JWT Decoder
Decode and inspect JWT tokens
How to Use JWT Decoder
- 1
Paste your JWT token into the input field.
- 2
The tool splits the token into its three parts: header, payload, and signature.
- 3
Review the decoded header and payload to inspect the claims and expiry.
- 4
Note: the tool decodes only. It does not verify the signature.
About JWT Decoder
Decode and inspect JWT tokens online. View header, payload and verify signature. 100% client-side, secure.
Best Use Cases
- •Inspecting JWT tokens from API responses to debug authentication issues
- •Checking token expiration time without writing code to decode it
- •Verifying that a JWT contains the expected claims and payload
- •Examining the algorithm used in a JWT's header for security review
- •Debugging OAuth flows by inspecting access and refresh token contents
Examples
Token debug
Paste a JWT from your browser's dev tools.
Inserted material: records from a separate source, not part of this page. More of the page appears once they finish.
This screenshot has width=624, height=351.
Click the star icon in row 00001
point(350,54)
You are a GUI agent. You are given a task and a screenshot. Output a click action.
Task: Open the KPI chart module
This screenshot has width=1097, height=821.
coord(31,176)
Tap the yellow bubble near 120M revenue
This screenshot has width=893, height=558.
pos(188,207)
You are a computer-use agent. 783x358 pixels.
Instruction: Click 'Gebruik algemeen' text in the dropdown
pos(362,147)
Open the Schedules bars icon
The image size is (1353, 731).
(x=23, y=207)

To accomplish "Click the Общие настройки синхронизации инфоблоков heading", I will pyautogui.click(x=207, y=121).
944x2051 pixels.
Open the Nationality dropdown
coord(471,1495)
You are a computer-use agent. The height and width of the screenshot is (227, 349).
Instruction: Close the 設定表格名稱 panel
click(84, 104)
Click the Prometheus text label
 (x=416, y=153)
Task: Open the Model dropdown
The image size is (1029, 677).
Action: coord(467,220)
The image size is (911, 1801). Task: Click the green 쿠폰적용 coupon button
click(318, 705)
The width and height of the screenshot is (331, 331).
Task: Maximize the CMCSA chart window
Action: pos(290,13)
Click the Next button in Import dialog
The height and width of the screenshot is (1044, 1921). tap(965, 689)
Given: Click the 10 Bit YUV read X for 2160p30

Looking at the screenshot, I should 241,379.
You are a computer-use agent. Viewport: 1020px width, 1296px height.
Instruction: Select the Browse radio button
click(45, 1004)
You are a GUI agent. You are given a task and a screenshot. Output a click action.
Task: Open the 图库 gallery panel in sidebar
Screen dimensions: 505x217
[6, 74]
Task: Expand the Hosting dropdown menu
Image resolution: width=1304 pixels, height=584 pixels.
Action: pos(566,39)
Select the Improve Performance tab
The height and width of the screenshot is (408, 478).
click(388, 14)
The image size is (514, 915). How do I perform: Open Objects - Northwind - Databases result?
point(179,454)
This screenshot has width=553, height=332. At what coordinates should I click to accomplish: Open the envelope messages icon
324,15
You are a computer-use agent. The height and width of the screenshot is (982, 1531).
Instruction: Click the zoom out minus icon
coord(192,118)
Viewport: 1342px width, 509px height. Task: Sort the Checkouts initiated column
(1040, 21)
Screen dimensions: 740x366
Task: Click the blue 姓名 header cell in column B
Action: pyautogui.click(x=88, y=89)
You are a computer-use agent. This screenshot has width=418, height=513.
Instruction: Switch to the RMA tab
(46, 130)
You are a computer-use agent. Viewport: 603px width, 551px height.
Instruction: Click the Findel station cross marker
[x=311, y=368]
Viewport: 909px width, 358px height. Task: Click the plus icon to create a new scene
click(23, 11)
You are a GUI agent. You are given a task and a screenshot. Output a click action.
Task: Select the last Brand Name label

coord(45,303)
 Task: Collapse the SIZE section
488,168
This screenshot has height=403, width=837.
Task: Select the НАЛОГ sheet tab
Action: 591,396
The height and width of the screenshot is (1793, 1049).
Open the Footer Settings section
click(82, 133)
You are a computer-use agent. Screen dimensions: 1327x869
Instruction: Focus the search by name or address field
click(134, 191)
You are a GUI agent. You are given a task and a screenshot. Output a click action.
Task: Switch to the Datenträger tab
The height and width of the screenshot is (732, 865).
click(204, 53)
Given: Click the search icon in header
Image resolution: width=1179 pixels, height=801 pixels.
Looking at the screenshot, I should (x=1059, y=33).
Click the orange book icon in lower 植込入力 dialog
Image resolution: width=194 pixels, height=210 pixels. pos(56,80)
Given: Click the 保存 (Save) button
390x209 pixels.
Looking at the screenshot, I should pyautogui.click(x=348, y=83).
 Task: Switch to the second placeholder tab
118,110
See the decoded header, payload, claims, and expiration time instantly.
Auth check
Decode an access token to verify it contains the correct user ID, roles, and scope claims.
Expiry check
Paste a JWT and look at the exp claim to see exactly when the token expires in readable format.
Common Mistakes to Avoid
- !Assuming a decoded JWT means it has been verified, which requires signature validation
- !Pasting tokens with extra whitespace or line breaks that break parsing
- !Sharing JWTs publicly without realizing the payload is only encoded, not encrypted
Limitations
- –Cannot verify JWT signatures without the secret key or public key
- –Only decodes the token structure; does not validate claims against a server
- –Encrypted JWTs (JWE) cannot be decoded without the decryption key
Frequently Asked Questions
Is it safe to paste my JWT here?
Yes. The decoder runs entirely in your browser. Your token is never sent to any server.
What does a JWT contain?
A JWT has three parts: header (algorithm), payload (claims/data), and signature. The payload is just Base64-encoded - not encrypted.